• _Data excerpts_
## begin
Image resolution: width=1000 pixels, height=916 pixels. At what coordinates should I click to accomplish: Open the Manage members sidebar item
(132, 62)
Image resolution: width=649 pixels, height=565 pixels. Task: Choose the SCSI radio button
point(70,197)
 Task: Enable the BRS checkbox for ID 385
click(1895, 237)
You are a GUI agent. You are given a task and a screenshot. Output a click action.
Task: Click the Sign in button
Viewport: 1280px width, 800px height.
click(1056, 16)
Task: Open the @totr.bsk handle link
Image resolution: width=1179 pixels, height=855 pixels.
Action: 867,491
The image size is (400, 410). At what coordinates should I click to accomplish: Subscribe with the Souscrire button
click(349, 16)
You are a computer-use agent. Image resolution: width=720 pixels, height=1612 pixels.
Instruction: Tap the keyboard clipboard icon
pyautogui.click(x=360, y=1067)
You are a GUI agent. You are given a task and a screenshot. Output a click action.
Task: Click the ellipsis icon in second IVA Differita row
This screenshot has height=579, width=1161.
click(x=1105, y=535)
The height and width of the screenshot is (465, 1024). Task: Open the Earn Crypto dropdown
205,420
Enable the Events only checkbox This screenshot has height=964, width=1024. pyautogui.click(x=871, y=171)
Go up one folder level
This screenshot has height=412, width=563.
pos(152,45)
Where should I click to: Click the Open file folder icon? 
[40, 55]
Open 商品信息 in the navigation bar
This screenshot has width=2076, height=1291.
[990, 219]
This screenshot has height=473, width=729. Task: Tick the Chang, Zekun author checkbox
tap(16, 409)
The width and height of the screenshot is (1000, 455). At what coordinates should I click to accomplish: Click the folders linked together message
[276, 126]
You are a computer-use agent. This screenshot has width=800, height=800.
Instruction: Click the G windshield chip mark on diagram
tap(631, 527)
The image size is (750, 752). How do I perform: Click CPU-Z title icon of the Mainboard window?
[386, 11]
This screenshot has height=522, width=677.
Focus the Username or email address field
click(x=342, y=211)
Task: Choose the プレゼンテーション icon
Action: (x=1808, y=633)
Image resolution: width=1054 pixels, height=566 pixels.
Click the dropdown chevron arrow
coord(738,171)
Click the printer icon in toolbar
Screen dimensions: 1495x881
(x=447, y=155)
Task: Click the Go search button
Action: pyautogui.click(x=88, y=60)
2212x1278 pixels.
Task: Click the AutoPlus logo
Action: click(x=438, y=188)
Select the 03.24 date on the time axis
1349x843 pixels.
## end
• _Directions_
Reproduce the lines verbatim, beginning at the line that contains "Select the 03.24 date on the time axis" and continuing through the last line of the items.

• _Result of this exercise_
Select the 03.24 date on the time axis
1349x843 pixels.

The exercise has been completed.